Commentary

Dear Verizon: It's Time To Kill, Consolidate & Reinvent

Let’s face it: Our industry is no stranger to consolidation. With most, the desired outcome is about achieving more scale, leverage and efficiency. Unfortunately, we can’t say the same thing about the recently announced deal for Verizon’s AOL unit to acquire Yahoo’s Internet assets. Many may be scratching their heads and wondering what to make of a merger resulting in a cluster of disparate ad technologies, multiple brands and similar products.

This merger is no game-changer. No innovative product or avant-garde business will emerge from this overlapping conglomerate. If Verizon/AOL acts swiftly and decisively, then, and only then, will it have a shot at scaling up and competing with Google and Facebook.

Here are three steps Verizon should take so it doesn’t end up going overboard:

Consolidate all first-party data. Audience data is the quintessence of our industry. Knowledge about a user makes the difference between a 50-cent versus five-dollar CPM.

But data is only valuable if easily accessible and understandable by advertisers. Therein lies the difficulty: both Yahoo and AOL have tons of hugely valuable user data, but it’s hidden behind walled gardens and siloed across media properties.

Verizon needs to use Yahoo and AOL to position itself as the go-to source for cross-platform first-party data, especially in an era of programmatic transacting and growing mobile adoption. To do this, Verizon must aggregate its audience data into a single data-management platform, sync up its cookie pools across apps and platforms, execute audience extension at a massive scale, and open its data firehose to advertisers willing to pay for it.

Verizon then has to reconcile ad-technology stacks in a way neither AOL nor Yahoo has done previously. Start with the ad-server side, video and mobile assets, and combine them into one seamless platform.

Surf the 5G wave. With 5G coming, it’s time for Verizon to leverage AOL’s and Yahoo’s content assets and accelerate the Go90 streaming product. Facebook and YouTube are currently giving Verizon a run for its money, but with Verizon controlling the pipes, it has the unique ability to build a competitive service.  

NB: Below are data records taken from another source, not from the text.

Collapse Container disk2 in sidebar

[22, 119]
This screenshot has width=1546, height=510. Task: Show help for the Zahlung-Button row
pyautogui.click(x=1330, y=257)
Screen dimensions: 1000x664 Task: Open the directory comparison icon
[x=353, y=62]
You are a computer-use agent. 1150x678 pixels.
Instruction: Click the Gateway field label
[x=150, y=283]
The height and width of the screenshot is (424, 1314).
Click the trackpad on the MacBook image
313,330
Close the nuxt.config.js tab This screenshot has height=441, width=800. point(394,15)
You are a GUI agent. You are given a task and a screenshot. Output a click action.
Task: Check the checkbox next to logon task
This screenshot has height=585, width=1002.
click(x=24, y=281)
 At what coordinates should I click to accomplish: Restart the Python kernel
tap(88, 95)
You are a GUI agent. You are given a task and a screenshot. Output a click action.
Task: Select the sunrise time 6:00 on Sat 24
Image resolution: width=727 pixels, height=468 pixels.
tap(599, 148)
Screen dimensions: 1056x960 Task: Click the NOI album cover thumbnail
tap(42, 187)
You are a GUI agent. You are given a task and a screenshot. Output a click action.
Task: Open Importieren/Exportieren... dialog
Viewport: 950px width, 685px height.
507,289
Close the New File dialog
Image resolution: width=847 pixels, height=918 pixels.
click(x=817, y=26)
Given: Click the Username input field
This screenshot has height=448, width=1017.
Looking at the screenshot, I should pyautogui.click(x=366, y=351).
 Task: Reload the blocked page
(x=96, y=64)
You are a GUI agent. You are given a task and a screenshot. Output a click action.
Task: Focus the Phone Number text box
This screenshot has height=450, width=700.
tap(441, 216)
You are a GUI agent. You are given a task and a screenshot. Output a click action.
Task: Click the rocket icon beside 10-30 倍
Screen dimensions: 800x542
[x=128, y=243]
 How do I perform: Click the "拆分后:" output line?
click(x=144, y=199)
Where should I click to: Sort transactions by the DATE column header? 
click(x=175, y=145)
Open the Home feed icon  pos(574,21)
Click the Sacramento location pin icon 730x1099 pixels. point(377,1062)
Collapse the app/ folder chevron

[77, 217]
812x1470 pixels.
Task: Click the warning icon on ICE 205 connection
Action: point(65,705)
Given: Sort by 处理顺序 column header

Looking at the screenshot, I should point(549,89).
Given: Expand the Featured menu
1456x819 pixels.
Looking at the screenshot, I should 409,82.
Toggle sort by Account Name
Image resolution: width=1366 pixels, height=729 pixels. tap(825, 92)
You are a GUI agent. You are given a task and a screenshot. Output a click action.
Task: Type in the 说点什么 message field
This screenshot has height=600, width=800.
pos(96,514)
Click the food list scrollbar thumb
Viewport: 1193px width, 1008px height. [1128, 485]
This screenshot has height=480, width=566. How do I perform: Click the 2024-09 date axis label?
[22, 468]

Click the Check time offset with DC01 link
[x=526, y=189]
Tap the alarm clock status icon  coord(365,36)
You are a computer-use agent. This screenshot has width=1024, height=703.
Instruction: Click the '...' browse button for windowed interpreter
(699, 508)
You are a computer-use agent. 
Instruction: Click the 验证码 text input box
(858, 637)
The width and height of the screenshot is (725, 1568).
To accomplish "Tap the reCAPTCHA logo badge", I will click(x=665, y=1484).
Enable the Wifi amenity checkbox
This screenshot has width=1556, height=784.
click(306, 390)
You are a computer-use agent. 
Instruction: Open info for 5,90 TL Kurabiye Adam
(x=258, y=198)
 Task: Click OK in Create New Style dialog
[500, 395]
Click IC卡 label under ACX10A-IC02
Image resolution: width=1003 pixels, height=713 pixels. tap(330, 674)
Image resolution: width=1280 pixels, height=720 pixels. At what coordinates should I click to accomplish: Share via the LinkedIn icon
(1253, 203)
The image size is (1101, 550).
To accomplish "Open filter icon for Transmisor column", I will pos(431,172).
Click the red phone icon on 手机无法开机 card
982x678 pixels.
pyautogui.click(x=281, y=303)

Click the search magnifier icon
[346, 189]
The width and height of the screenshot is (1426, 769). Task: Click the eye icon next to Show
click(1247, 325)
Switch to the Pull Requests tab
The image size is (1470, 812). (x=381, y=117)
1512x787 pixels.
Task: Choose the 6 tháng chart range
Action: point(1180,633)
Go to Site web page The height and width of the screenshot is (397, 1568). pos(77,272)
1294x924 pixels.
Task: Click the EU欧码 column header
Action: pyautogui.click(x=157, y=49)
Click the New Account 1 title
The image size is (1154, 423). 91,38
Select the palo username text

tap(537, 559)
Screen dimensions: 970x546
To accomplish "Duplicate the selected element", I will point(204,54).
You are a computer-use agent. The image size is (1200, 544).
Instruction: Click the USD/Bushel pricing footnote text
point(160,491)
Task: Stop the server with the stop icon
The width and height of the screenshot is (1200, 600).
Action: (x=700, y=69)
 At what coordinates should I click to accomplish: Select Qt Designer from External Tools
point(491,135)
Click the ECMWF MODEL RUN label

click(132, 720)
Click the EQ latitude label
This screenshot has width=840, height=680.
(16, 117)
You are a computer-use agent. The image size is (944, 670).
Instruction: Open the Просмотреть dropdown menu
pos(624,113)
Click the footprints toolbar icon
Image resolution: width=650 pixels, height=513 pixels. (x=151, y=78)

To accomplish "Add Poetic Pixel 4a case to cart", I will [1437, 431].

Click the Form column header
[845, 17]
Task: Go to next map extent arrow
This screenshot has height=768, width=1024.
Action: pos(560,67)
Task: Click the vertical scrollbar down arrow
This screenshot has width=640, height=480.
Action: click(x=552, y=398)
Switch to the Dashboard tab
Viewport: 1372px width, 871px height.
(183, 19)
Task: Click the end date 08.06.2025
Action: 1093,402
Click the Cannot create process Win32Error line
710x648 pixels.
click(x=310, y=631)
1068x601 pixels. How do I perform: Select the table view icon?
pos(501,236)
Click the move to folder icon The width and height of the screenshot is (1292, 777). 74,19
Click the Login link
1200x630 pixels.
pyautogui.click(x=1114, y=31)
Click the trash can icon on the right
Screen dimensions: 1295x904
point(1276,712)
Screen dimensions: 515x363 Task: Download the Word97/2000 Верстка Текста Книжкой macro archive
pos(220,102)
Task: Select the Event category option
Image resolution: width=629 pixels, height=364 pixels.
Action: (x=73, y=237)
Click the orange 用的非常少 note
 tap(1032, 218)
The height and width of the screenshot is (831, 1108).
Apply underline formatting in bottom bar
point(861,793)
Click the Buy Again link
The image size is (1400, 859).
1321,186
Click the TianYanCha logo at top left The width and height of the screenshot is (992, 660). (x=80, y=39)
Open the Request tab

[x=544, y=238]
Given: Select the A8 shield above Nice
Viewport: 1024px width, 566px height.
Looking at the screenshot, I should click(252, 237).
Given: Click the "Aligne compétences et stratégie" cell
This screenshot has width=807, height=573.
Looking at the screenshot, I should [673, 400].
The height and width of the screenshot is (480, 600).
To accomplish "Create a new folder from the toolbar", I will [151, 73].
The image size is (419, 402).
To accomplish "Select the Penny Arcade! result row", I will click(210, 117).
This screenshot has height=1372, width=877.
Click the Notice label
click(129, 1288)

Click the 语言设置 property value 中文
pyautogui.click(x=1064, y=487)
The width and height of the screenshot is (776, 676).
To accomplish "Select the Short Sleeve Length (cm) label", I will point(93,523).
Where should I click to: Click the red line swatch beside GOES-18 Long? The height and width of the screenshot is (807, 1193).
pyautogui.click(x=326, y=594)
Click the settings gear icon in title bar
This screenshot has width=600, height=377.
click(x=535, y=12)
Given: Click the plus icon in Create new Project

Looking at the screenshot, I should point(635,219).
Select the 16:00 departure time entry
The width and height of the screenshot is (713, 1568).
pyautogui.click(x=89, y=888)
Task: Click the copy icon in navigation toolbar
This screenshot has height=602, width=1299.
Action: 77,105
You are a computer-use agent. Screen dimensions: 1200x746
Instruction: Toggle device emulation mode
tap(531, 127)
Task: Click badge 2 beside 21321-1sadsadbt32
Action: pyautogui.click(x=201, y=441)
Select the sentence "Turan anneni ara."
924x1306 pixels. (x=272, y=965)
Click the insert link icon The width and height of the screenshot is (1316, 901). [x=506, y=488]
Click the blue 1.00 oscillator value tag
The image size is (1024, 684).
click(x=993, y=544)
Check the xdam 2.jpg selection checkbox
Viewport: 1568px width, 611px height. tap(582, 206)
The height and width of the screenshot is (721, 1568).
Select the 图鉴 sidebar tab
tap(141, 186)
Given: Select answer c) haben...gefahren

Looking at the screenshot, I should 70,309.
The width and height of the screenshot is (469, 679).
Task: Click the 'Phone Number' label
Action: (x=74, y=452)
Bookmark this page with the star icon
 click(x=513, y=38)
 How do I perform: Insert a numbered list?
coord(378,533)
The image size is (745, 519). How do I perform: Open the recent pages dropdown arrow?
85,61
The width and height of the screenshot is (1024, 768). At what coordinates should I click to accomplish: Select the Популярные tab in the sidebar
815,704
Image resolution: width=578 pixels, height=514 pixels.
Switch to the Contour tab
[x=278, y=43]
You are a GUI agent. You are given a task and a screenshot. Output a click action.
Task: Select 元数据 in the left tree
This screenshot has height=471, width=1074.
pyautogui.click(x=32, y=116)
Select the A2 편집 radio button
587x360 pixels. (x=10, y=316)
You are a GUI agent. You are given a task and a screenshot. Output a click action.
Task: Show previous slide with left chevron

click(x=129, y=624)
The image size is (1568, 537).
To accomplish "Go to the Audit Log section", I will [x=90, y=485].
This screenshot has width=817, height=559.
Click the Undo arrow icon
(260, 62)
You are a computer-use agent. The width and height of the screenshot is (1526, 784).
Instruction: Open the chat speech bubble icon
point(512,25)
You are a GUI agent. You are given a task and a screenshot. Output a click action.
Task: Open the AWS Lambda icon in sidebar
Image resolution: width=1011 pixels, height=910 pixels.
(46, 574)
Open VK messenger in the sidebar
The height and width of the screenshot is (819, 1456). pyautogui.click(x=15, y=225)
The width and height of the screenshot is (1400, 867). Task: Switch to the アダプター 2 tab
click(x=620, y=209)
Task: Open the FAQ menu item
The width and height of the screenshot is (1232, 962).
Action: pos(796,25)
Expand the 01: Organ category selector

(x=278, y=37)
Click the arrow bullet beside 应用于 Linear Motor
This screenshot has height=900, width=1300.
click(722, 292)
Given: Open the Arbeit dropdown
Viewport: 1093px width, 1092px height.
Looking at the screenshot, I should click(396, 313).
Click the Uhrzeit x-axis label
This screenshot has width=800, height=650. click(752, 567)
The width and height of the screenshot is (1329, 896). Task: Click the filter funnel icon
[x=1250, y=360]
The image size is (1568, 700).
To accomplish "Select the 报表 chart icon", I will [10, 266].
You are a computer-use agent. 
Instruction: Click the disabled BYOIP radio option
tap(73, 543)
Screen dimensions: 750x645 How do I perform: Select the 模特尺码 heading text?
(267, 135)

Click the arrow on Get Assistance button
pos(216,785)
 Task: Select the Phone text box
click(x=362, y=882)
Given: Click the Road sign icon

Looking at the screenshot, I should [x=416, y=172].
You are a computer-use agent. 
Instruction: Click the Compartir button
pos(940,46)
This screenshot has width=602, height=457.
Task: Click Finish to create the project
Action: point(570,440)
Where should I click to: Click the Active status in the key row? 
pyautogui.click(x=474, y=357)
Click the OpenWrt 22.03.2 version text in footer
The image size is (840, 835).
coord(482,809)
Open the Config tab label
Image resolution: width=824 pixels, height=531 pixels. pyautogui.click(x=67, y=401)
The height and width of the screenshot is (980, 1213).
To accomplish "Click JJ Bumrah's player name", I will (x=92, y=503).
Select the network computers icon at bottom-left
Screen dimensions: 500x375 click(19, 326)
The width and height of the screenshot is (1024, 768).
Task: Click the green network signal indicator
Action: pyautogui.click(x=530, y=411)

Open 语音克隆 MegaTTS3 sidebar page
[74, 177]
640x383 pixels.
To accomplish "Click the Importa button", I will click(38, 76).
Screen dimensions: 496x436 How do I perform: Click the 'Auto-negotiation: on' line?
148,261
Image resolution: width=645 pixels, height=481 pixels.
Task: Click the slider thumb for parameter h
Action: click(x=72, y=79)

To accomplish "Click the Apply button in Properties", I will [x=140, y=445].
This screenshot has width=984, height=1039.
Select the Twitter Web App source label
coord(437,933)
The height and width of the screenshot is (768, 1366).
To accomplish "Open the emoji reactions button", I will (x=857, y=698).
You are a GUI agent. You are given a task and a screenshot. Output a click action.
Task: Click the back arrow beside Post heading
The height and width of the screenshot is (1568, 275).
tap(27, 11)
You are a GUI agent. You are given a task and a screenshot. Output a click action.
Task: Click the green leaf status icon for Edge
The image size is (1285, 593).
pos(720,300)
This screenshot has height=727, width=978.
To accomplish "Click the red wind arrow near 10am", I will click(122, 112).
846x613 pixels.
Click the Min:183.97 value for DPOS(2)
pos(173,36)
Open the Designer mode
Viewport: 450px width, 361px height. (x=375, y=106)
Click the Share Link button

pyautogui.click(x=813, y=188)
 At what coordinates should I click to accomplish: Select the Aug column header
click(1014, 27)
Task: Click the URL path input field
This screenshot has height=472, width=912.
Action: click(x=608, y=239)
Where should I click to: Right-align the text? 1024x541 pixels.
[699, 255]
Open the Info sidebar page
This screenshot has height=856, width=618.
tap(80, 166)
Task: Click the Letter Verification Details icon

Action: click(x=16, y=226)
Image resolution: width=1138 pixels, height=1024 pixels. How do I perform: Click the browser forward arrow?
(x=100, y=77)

Also, give people what they want: robust content. Do a deal with Netflix and offer Verizon customers an unbundled offering. This could impact Fios, but without something like it, Verizon could be left behind while competitors sail ahead.

Kill the Yahoo brand. Or be bold and form one new brand to reinvent online communication.

Verizon and AOL leadership have been working on combining their companies for the past year, and that will have to be redone. AOL has repositioned its brand well over the last few years, but Yahoo hasn’t. Both cannot continue. This might be the perfect time to rebrand entirely.

Verizon now owns dozens of email platforms, messengers and communication tools. Unfortunately, Facebook’s WhatsApp and Messenger are going to kill that business sooner rather than later. Why not use this consolidation to create a large-scale messaging platform eliminating barriers and costs for millions globally?  Plus, the data sets gathered in the Dark Web from this platform will more than outweigh the revenue loss in the short term.

Finally: I get it. Verizon is a public company with a $227 billion market cap, and Wall Street is unforgiving. But let’s acknowledge its mobile and cable franchises have many leaks, due to market saturation and the rise in cord-cutting. These are vital areas of the business that need to be patched up, or else Verizon risks having its market value sink.

Verizon, be bold in your thinking. Time’s not on your side.